__STUDY TEXT__

----------------------------------------

4 - Earned runs Giolito gave up. 

Lucas Giolito's White Sox debut drew rave reviews

Lucas Giolito's White Sox debut drew rave reviews

Lucas Giolito’s first outing may not have netted the outcome the White Sox hoped for, but the look and feel was most definitely there.

The team’s sixth-ranked prospect showed just how much progress he’s made the over the entire season and in particular the last six weeks in his White Sox debut on Tuesday night.

Giolito was promoted from Triple-A Charlotte early Tuesday and looked poised and confident for six innings despite a heavy reliance on the fastball because his curve wasn’t where he wanted. While he yielded three home runs in a 4-1 loss to the Minnesota Twins, Giolito and the White Sox liked what they saw.

“Excellent,” manager Rick Renteria said. “I thought it was a very positive outing.

“Lucas I thought threw the ball very, very well. Fastball was very good. He was using his breaking ball. He threw some that were a little short. But all and all, I thought his mound presence, his attack of the strike zone -- I don’t think he walked anybody, he threw a lot of strikes -- he looked very, very good to me. Very pleased.”

Once the top pitching prospect in baseball, Giolito had lost a little bit of the shine even by the time he was traded to the White Sox last December in the Adam Eaton deal. He struggled at times during a nomadic 2016 campaign with the Nationals -- he was moved seven times in all -- and saw a dip in fastball velocity as his mechanics got out of whack.

Though excited by the trade to the White Sox, Giolito admitted in spring training he wasn’t quite where he yet wanted to be. He struggled early this season at Triple-A Charlotte, posting a 5.40 ERA in his first 16 starts and often failed to pitch deep into games.

But along the way Giolito found his confidence, rediscovered his curveball and began to pitch more consistently. That was the pitcher the White Sox saw on Tuesday night, the one who despite not having his entire arsenal didn’t panic.

Working almost entirely with his fastball -- 69 of his 99 pitchers were four-seamers -- Giolito pitched at a quick pace and got into a rhythm. Giolito got 10 swings and misses, including eight with the fastball, and didn’t walk anyone.

“I felt relaxed,” Giolito said. “I felt confident the whole time.

“I feel like tonight I was able to control the game a lot better. Last year my time in the big leagues the game would speed up on me a lot. I’d walk a guy, give up a couple of base hits and start to kind of get out of control. Tonight, I felt under control, I was able to trust my stuff, it was just those mistakes.”

Giolito’s outing wasn’t perfect. He tried to go inside with fastballs three times and left them over the middle. Jorge Polanco blasted a game-tying solo homer off Giolito in the fourth, Kennys Vargas hit one off him in the fifth and Eddie Rosario hit a two-run, opposite-field shot in the sixth.

----------------------------------------

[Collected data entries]
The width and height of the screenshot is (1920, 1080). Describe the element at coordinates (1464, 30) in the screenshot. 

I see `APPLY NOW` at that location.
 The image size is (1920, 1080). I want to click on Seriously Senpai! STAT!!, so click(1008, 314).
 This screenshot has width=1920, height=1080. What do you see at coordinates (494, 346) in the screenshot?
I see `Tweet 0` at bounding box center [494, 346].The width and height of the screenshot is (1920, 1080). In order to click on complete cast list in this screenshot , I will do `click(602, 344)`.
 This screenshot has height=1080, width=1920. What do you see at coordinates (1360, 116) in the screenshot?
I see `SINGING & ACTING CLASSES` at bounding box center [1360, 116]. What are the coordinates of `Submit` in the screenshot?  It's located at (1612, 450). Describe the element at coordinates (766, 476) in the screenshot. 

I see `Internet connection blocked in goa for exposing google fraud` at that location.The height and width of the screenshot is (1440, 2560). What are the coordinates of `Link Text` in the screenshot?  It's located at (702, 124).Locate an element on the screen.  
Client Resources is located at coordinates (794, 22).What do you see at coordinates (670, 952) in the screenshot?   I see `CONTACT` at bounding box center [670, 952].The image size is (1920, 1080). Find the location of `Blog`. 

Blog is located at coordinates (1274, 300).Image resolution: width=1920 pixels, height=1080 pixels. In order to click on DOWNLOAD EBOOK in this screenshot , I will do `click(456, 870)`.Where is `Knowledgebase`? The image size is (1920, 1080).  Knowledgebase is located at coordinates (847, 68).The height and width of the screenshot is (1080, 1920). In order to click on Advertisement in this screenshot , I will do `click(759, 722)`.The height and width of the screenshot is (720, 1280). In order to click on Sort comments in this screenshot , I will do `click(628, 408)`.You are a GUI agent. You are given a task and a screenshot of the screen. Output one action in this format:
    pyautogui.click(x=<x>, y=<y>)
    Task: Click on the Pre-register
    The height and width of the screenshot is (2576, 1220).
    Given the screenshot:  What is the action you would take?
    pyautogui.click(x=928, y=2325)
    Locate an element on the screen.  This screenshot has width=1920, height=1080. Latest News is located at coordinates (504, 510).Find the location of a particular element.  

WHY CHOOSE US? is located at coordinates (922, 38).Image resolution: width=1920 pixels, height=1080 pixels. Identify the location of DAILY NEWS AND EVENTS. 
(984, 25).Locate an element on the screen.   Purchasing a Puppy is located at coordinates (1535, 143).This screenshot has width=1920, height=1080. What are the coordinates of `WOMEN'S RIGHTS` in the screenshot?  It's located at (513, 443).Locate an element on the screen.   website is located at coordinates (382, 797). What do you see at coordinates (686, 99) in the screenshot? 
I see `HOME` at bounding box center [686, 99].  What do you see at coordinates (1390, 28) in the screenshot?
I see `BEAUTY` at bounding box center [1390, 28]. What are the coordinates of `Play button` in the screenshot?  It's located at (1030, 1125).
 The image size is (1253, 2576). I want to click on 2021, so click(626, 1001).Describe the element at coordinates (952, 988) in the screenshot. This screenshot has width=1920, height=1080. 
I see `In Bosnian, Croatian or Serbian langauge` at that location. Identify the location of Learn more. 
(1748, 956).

----------------------------------------

__REQUIRED ACTION__
Rewrite the paragraph of the Giolito debut article that begins "Once the top pitching prospect" as a short list of its main facts.

__ANSWER BOX__
- Giolito was once the top pitching prospect in baseball.
- He had lost some of that shine by the time the White Sox acquired him last December in the Adam Eaton deal.
- He struggled at times in 2016 with the Nationals, a season in which he was moved seven times.
- His fastball velocity dipped as his mechanics got out of whack.